興味深いのは、これら所感の世代別傾向。印象的には「若年層ほどプラス面が強調され、高齢者ほどマイナス面が強くなる」と思うものだが、実態は少々異なるものだった。

↑ 携帯電話に関するプラス・マイナスの所感(携帯電話所有者限定)(世代別、「よくある」+「時々」の回答率)
↑ 携帯電話に関するプラス・マイナスの所感(携帯電話所有者限定)(世代別、「よくある」+「時々」の回答率)

プラスだけでなく、マイナス面でも「若年層ほど同意者が多い」「歳を経るほど同意意見が減る」という結果になった。この動きに関して報告書では特に説明は無く、単純に事実内容をなぞらえる形で触れているに過ぎない(「高齢者と比べて若者は正と負双方に強い影響を受けると感じている」)。

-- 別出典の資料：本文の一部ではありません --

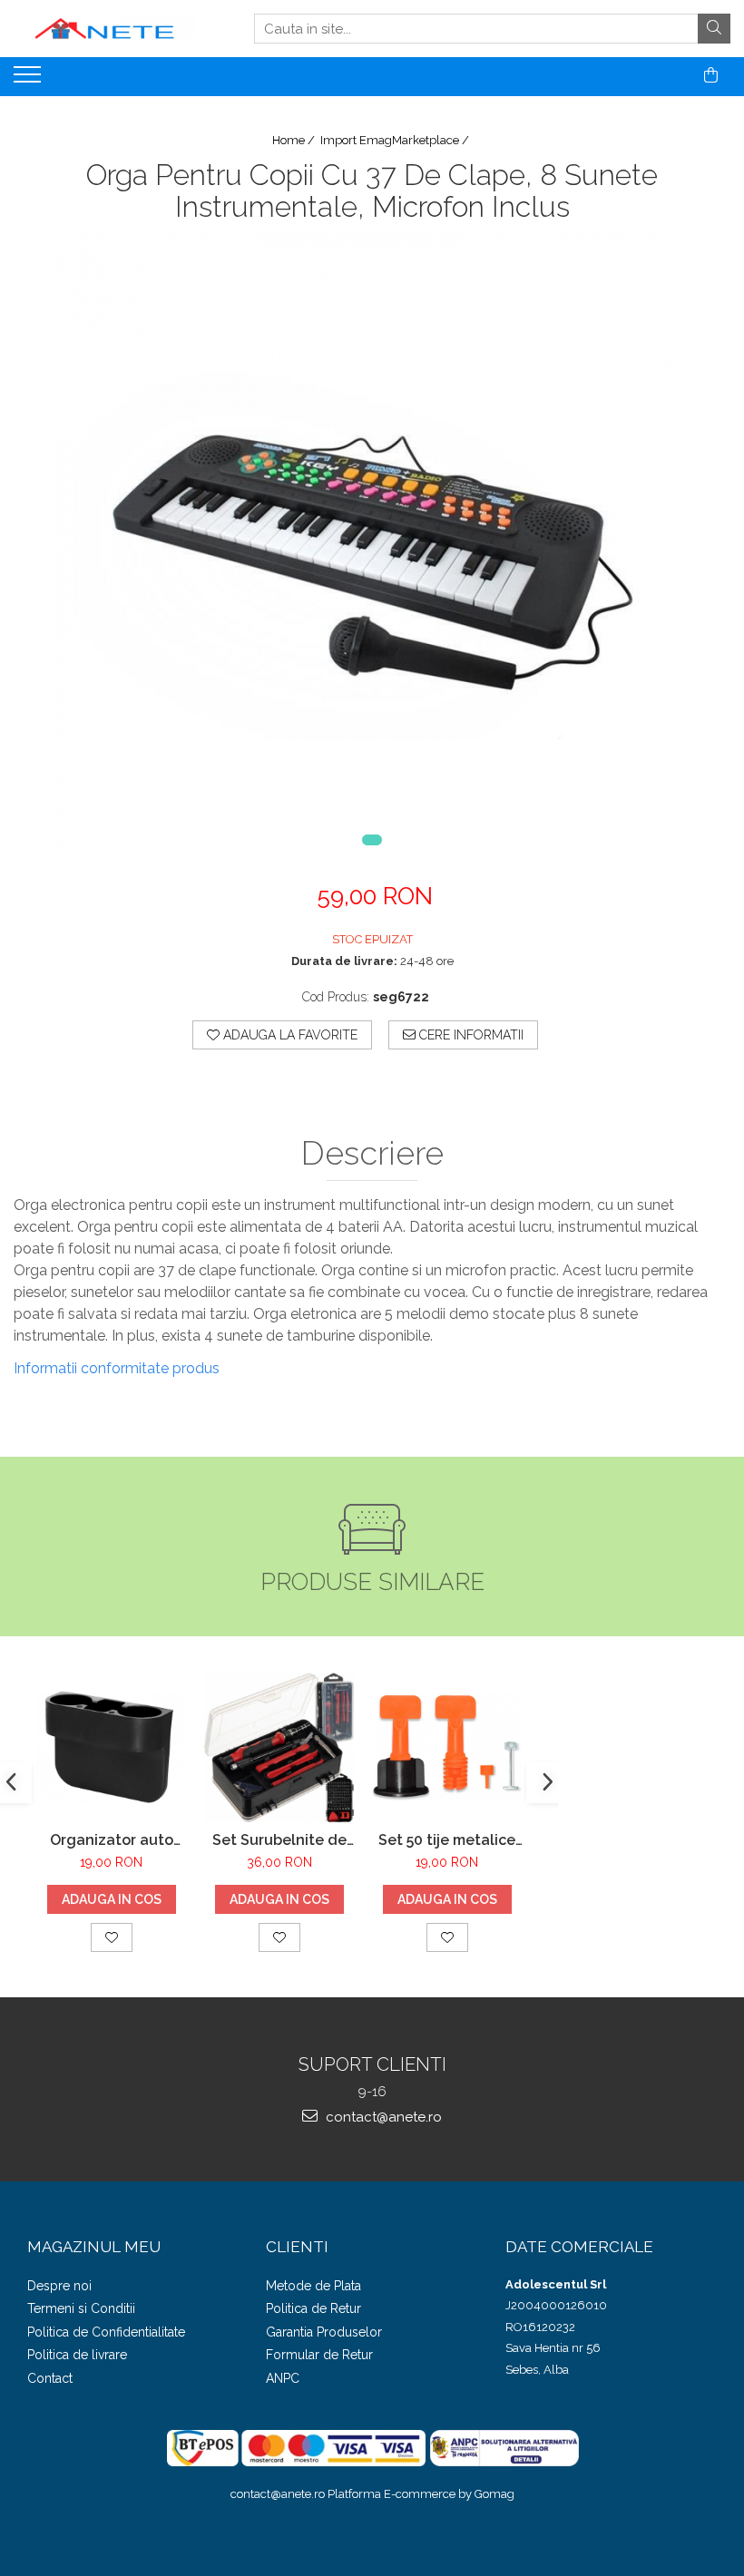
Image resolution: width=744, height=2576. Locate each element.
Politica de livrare (77, 2354)
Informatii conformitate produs (117, 1368)
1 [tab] (372, 840)
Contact (50, 2378)
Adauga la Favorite (288, 1035)
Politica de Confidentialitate (106, 2332)
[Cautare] (714, 29)
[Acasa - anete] (104, 29)
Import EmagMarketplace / (396, 140)
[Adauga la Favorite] (111, 1937)
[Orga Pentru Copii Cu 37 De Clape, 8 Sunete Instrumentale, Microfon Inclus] (372, 548)
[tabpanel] (372, 548)
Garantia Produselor (324, 2332)
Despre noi (59, 2285)
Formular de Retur (319, 2354)
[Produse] (29, 79)
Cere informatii (470, 1035)
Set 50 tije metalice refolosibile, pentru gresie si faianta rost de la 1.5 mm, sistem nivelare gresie (447, 1840)
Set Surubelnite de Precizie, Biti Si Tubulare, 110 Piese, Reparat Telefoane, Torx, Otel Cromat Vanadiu (279, 1840)
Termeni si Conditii (81, 2308)
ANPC (282, 2378)
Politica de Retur (313, 2308)
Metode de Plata (313, 2285)
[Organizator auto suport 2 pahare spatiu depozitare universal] (111, 1747)
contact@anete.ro (382, 2117)
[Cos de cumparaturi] (710, 75)
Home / (295, 140)
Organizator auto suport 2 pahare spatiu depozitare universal (111, 1840)
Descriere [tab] (372, 1154)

これはあくまでも推測でしかないが、今件設問の対象母集団が「モバイル端末保有者」でしかなく、利用頻度までは区分対象となっていない点にヒントがあるものと思われる。つまり「若年層は多用するので、メリット・デメリットを共によく認識・理解する」「高齢者は利用頻度が低く、提示された社会的変化の面でのメリットやデメリットを実感するまでには至らない」というもの。

マイナス面はともかく、プラス面は高齢層にももっと知ってほしい。反面、少なくとも今件に挙げられたプラス面の多くは、高齢者には必要の程度は低いものも多いことも否定できない。難しいものではある。